## [Texto-fonte]
****************
“É urgente parar a transmissão do vírus”, diz cientista em Manaus
Após 13 alertas e inúmeros ataques de opositores, epidemiologista da FioCruz insiste que o lockdown é inevitável em Manaus para impedir o alastramento do colapso no sistema de saúde pelo estado.
Publicado 19/01/2021 20:59 | Editado 19/01/2021 21:33
Embora o absurdo da falta de insumos básicos, como cilindros de oxigênio hospitalar, cause comoção e revolta, o epidemiologista da FioCruz/Amazônia, Jesem Orellana, alerta que não se fala da necessidade urgente de parar a transmissão do vírus.
“As pessoas não querem entender que o problema do Amazonas não é falta de oxigênio. A gente precisa interromper a transmissão comunitária do coronavírus”, disse ele. Para ele, a falta de insumos nos hospitais se deve à alta taxa de contágios, e obter os insumos apenas retarda a morte dos pacientes.
Ele explica que, enquanto a população estiver sendo infectada nos bairros e nos comércios, vai continuar adoecendo gente, aumentando a demanda por leito hospitalar e as mortes. “Não é o balão de oxigênio que vai resolver. O cilindro só vai prorrogar a vida por mais 10 dias”. Manaus também vive um recorde de doentes que morrem em suas casas por falta de leitos hospitalares, um cenário que lembra o colapso funerário do Equador, no início da pandemia.
****************
## [Dados fornecidos]
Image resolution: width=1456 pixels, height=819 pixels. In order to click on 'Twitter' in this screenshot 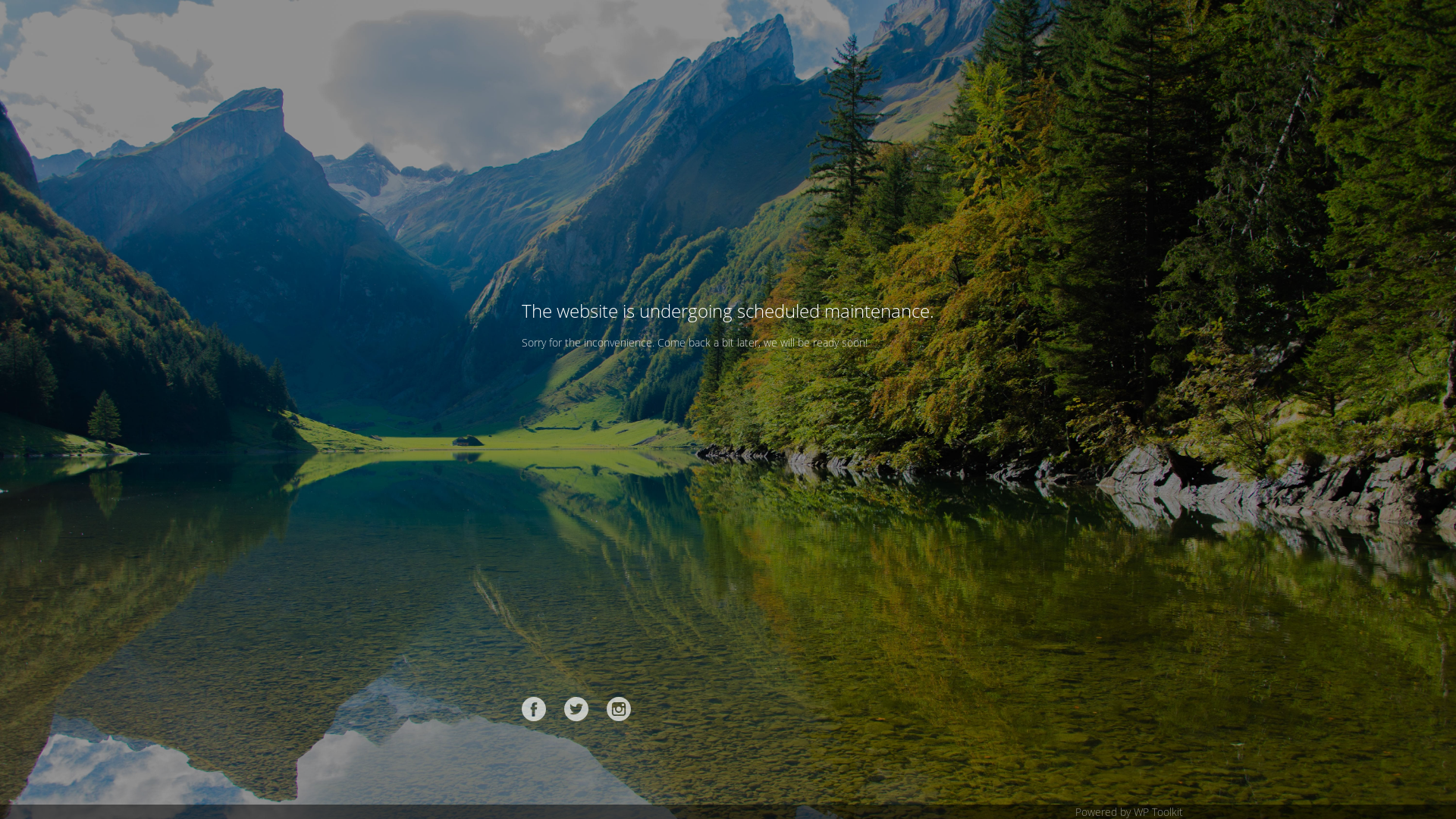, I will do `click(575, 708)`.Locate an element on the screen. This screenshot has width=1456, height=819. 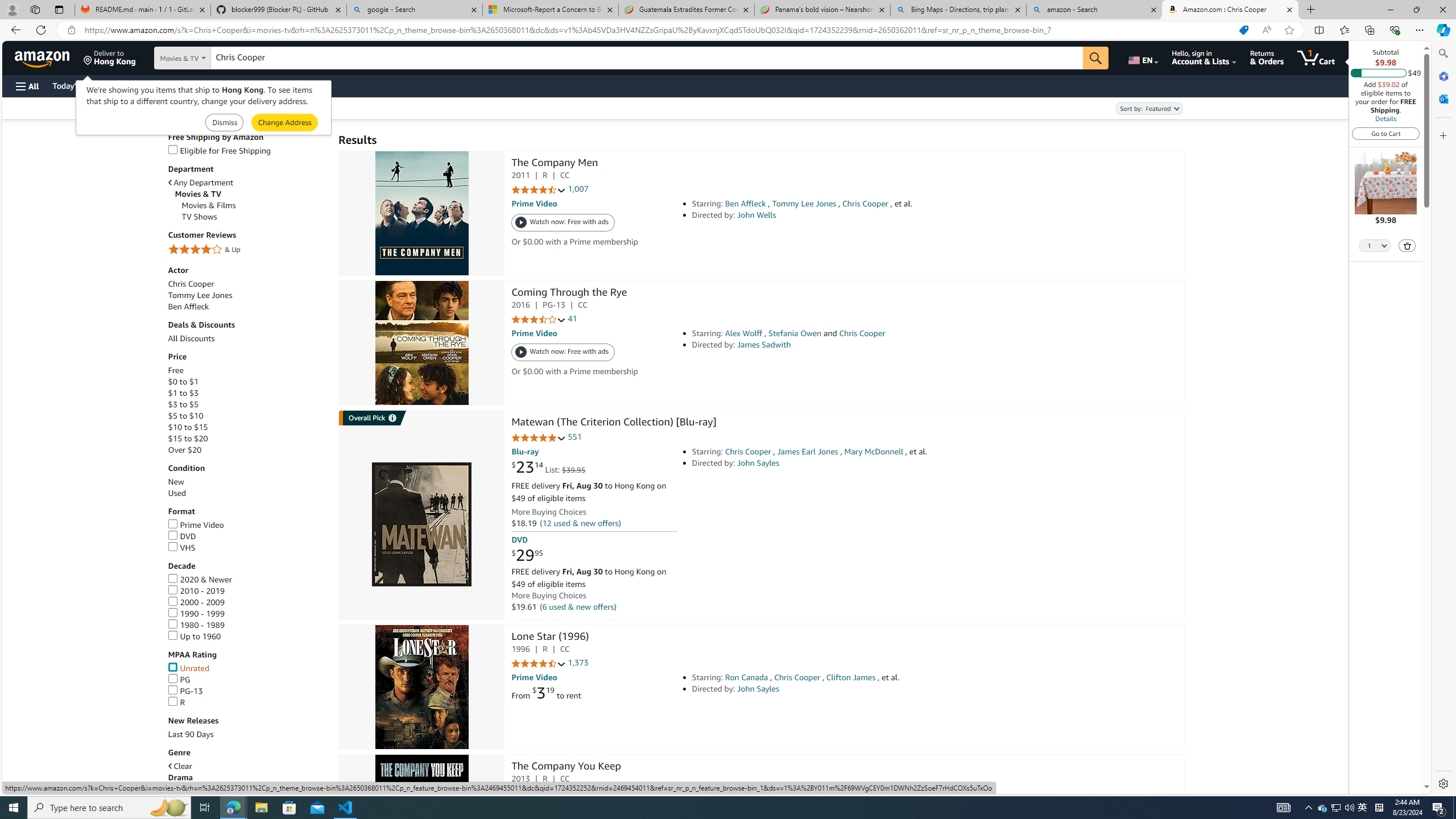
****************
## [O que fazer]
- 1) Na matéria sobre Manaus, a que Jesem Orellana atribui a falta de insumos nos hospitais?
- 2) Copie da matéria sobre Manaus o trecho que vai de "Publicado 19/01/2021 20:59" até "morte dos pacientes.".

## [Respostas por tarefa]
- 1) À alta taxa de contágios.

- 2)
Publicado 19/01/2021 20:59 | Editado 19/01/2021 21:33
Embora o absurdo da falta de insumos básicos, como cilindros de oxigênio hospitalar, cause comoção e revolta, o epidemiologista da FioCruz/Amazônia, Jesem Orellana, alerta que não se fala da necessidade urgente de parar a transmissão do vírus.
“As pessoas não querem entender que o problema do Amazonas não é falta de oxigênio. A gente precisa interromper a transmissão comunitária do coronavírus”, disse ele. Para ele, a falta de insumos nos hospitais se deve à alta taxa de contágios, e obter os insumos apenas retarda a morte dos pacientes.